Brief: Reproduce the blog post below about J.C. Penney hiring a therapist after the firing of Ron Johnson, word for word and in full.

Excerpt:
====================

J.C. Penney Provides OOPS #14
Can you believe it! J.C. Penney hired a therapist to help employees cope with the firing of former CEO Ron Johnson. I need to add this to my next edition of OOPS: 13 Management Practices that Waste Time and Money. I don’t know why this bothers me as I see or read something almost every day that executives do that drives me crazy. If you had asked me the moment that the decision was made if it would work, I would not only have said no, but I would have bet a substantial sum of money that it would not work. When it comes to managing employees, otherwise normal, rational people fall for the most outrageous solutions. What this decision tells me is the executives at J.C. Penney are not only desperate, but more importantly they don’t have a clue about the science of human behavior. They are not alone as executives at the IRS fell for the suggestion that a line dance lesson would help people at the Internal Revenue Service work together better. I am sorry, but no psychological training session or speech (or even line dancing) will help J.C. Penney out of its current problems. What they need to do is turn to their employees and involve them directly in suggesting changes and implementing them until they find success. (Obviously management ideas haven’t worked very well to this point.)

====================

Dataset records:
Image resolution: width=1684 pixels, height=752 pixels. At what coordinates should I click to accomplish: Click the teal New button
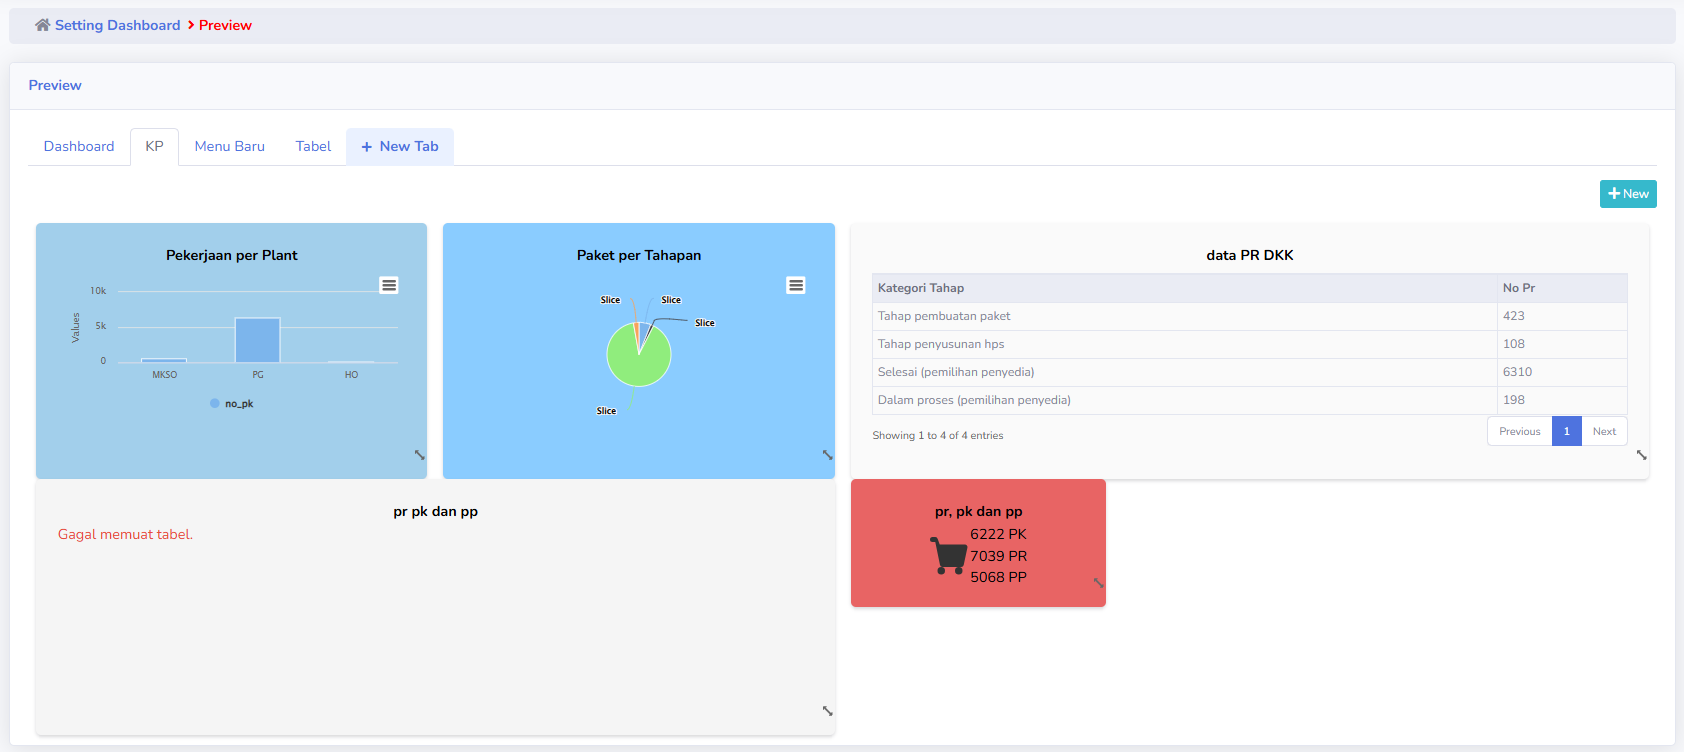point(1628,194)
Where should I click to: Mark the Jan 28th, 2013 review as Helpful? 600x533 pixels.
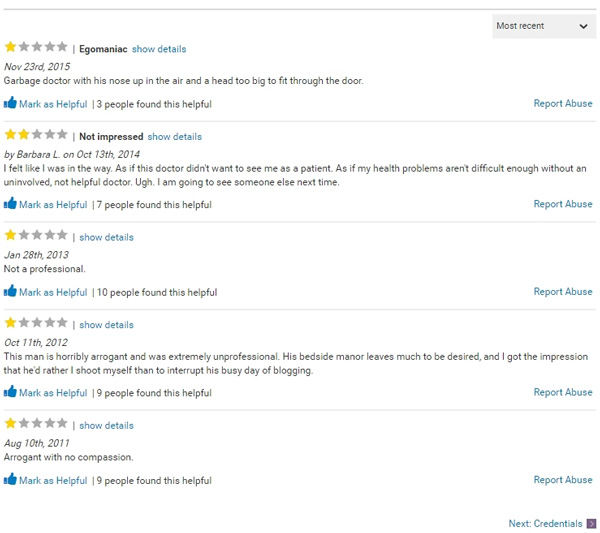pos(53,293)
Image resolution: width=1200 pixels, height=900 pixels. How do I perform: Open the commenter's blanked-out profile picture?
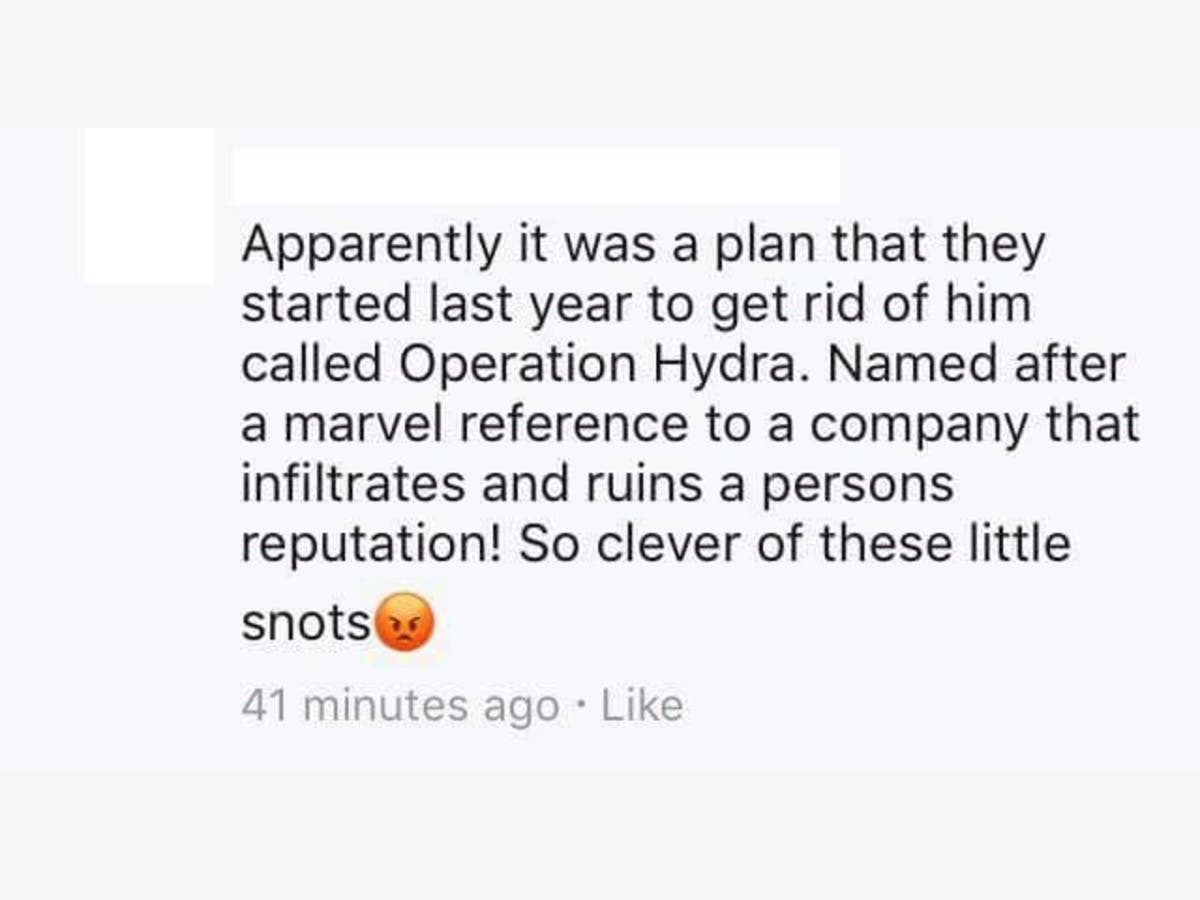pyautogui.click(x=148, y=206)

====================

Exercise solution:
J.C. Penney Provides OOPS #14
Can you believe it! J.C. Penney hired a therapist to help employees cope with the firing of former CEO Ron Johnson. I need to add this to my next edition of OOPS: 13 Management Practices that Waste Time and Money. I don’t know why this bothers me as I see or read something almost every day that executives do that drives me crazy. If you had asked me the moment that the decision was made if it would work, I would not only have said no, but I would have bet a substantial sum of money that it would not work. When it comes to managing employees, otherwise normal, rational people fall for the most outrageous solutions. What this decision tells me is the executives at J.C. Penney are not only desperate, but more importantly they don’t have a clue about the science of human behavior. They are not alone as executives at the IRS fell for the suggestion that a line dance lesson would help people at the Internal Revenue Service work together better. I am sorry, but no psychological training session or speech (or even line dancing) will help J.C. Penney out of its current problems. What they need to do is turn to their employees and involve them directly in suggesting changes and implementing them until they find success. (Obviously management ideas haven’t worked very well to this point.)